Your instructions: Would you give back exactly the lines from the line with "https://www.thehindu.com/sport/football/ (658, 1749)" through the end of the entries below, both included, but none of the pictures?

··· Input data

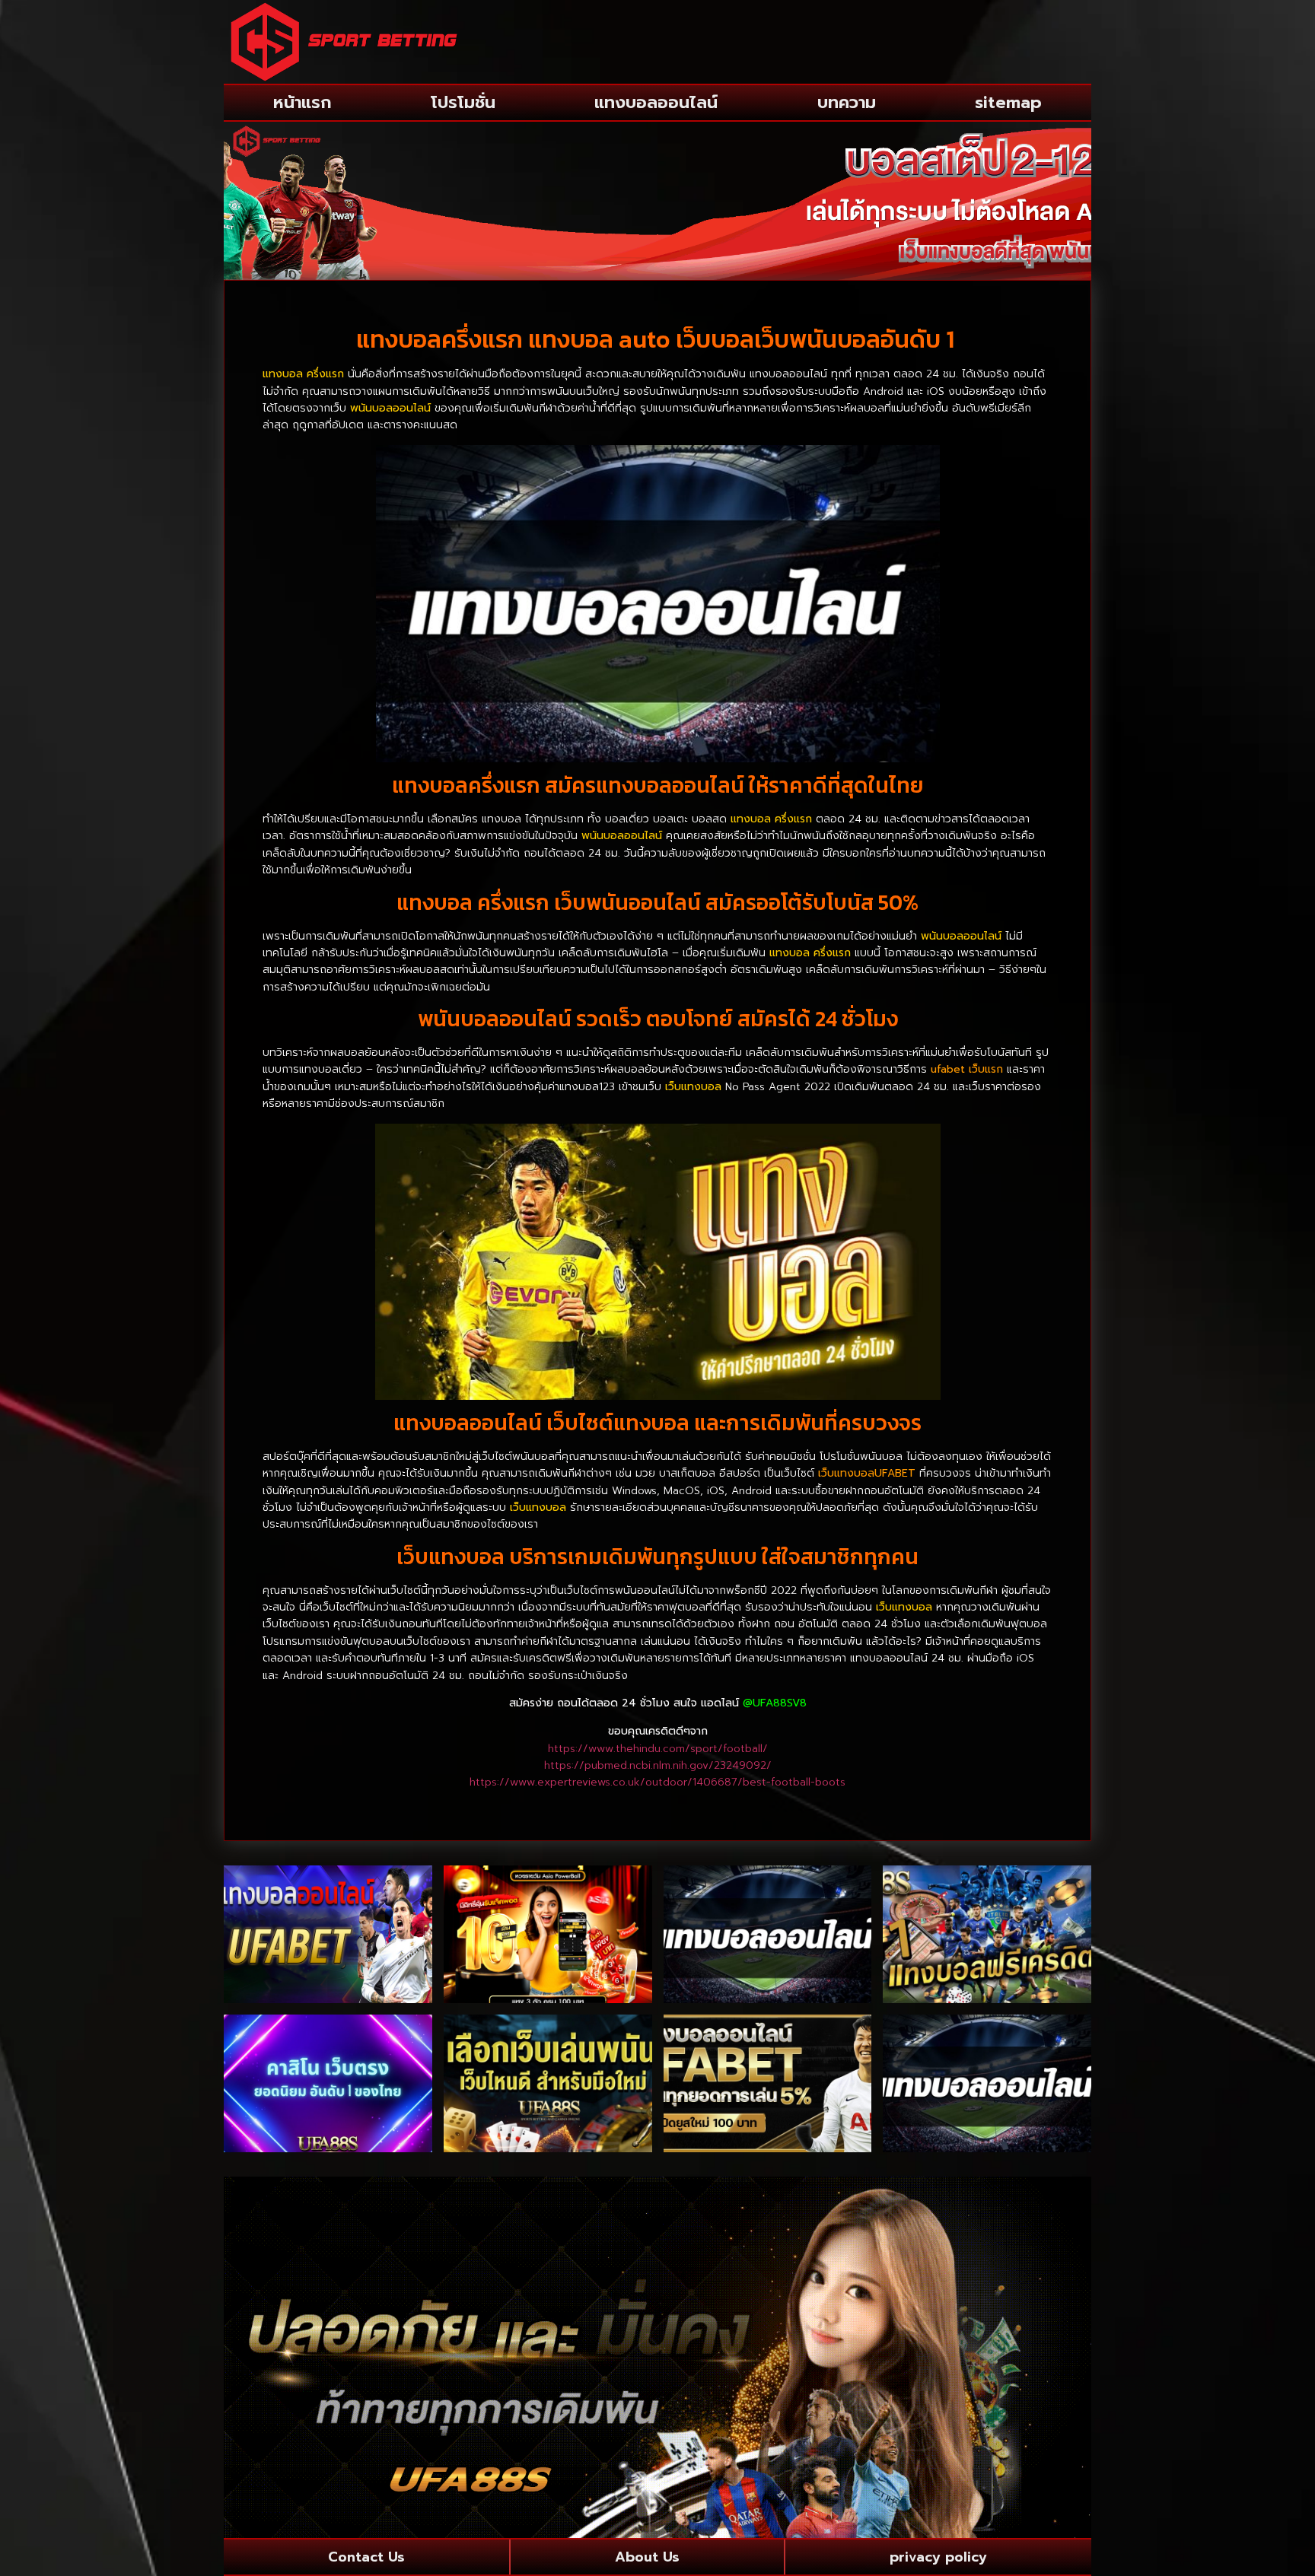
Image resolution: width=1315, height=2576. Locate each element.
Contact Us (366, 2557)
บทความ (846, 102)
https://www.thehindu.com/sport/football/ (658, 1749)
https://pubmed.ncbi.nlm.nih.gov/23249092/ (658, 1765)
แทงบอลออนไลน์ (656, 102)
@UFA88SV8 (775, 1703)
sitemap (1008, 102)
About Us (647, 2557)
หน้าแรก (302, 102)
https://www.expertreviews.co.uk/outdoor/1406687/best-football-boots (657, 1782)
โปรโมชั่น (463, 102)
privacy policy (938, 2557)
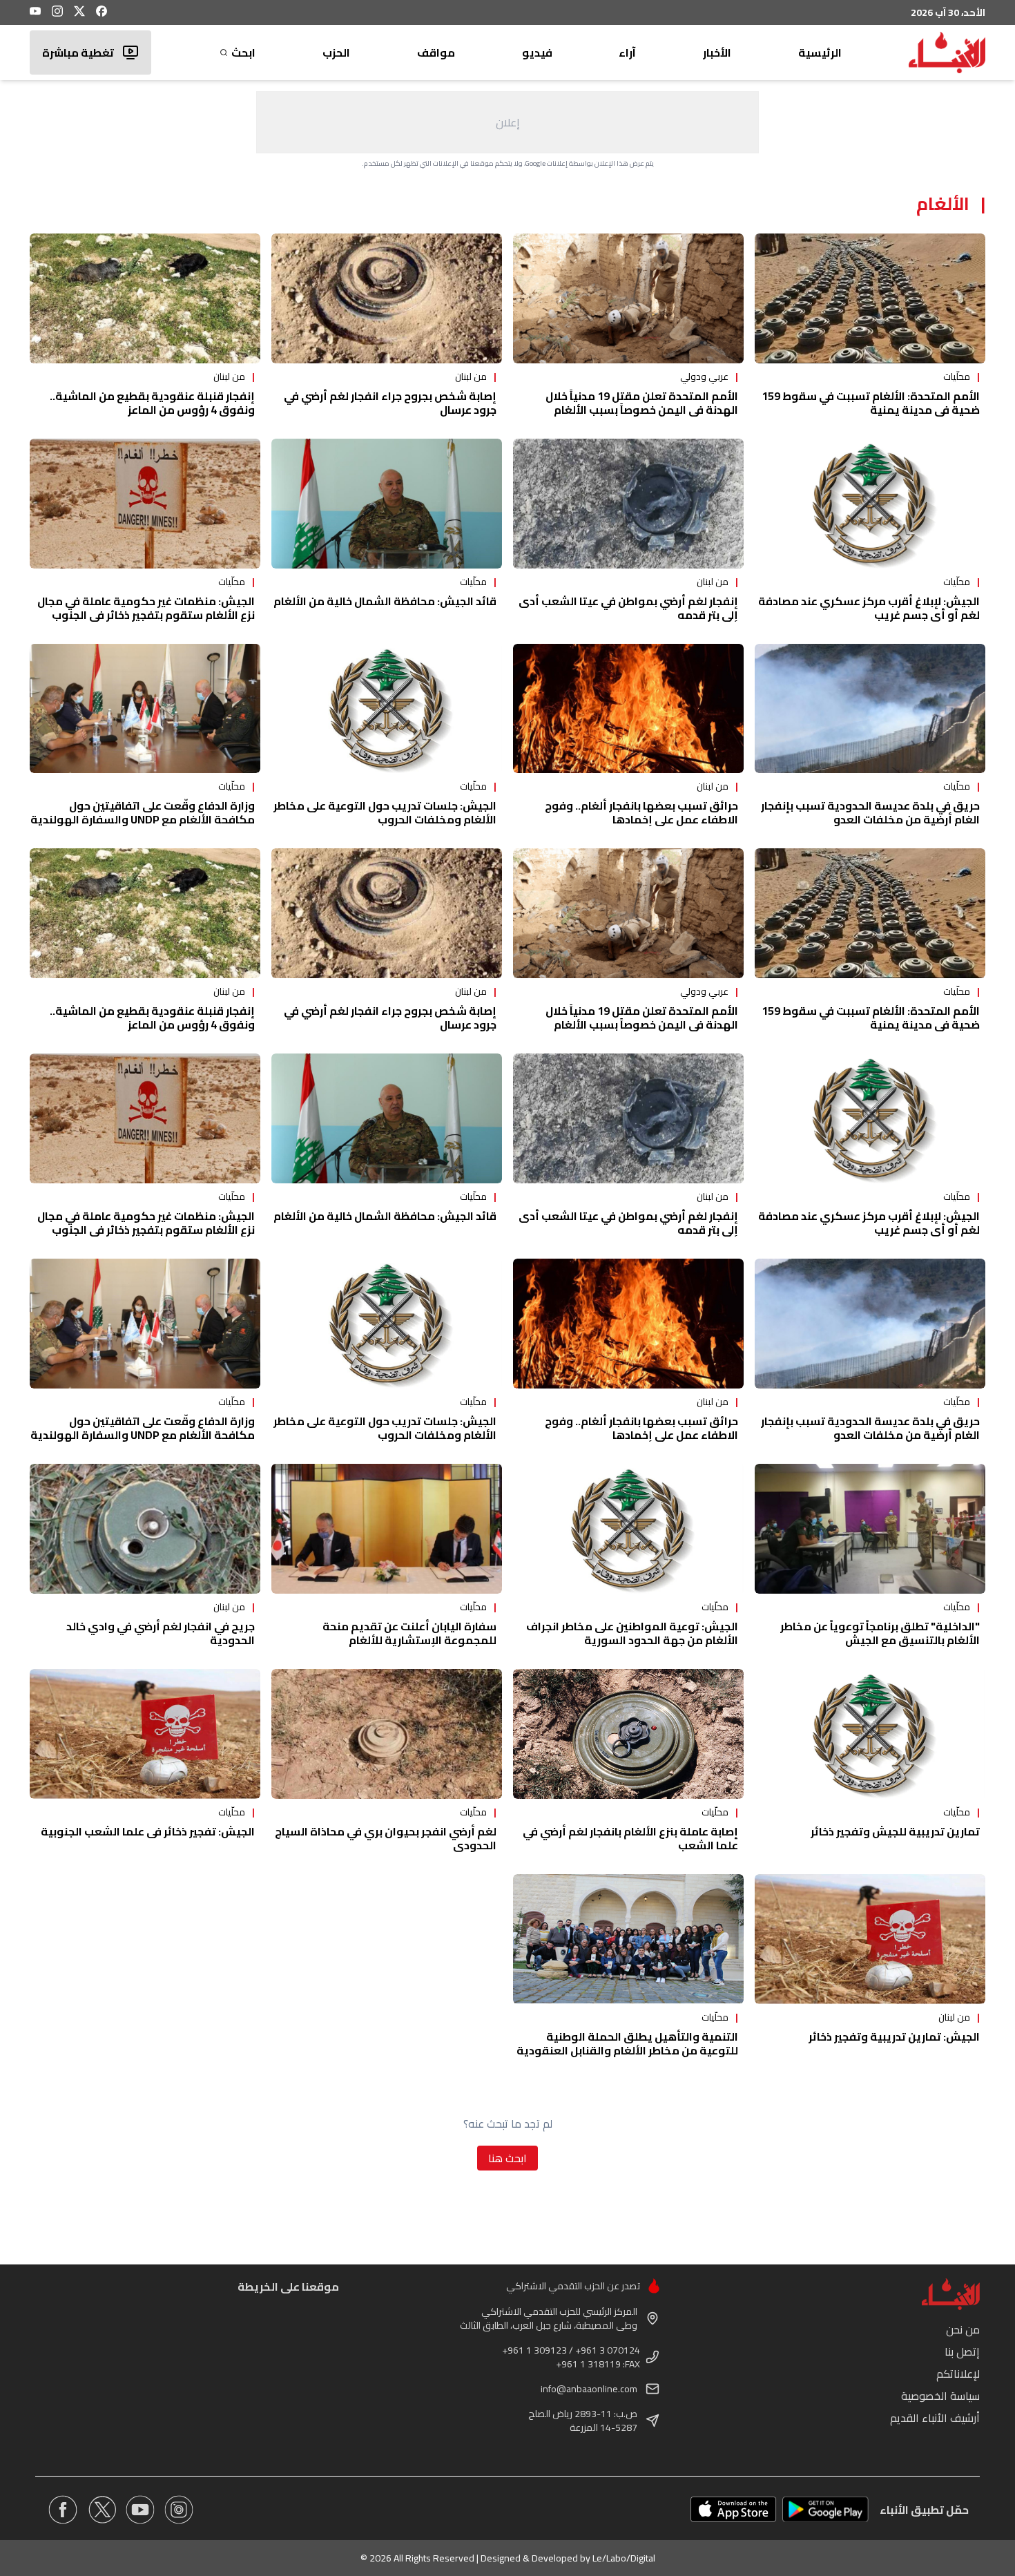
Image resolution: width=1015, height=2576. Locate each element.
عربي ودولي (704, 376)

······

Solved exercise:
https://www.thehindu.com/sport/football/ (658, 1749)
https://pubmed.ncbi.nlm.nih.gov/23249092/ (658, 1765)
แทงบอลออนไลน์ (656, 102)
@UFA88SV8 (775, 1703)
sitemap (1008, 102)
About Us (647, 2557)
หน้าแรก (302, 102)
https://www.expertreviews.co.uk/outdoor/1406687/best-football-boots (657, 1782)
โปรโมชั่น (463, 102)
privacy policy (938, 2557)
Image resolution: width=1015, height=2576. Locate each element.
عربي ودولي (704, 376)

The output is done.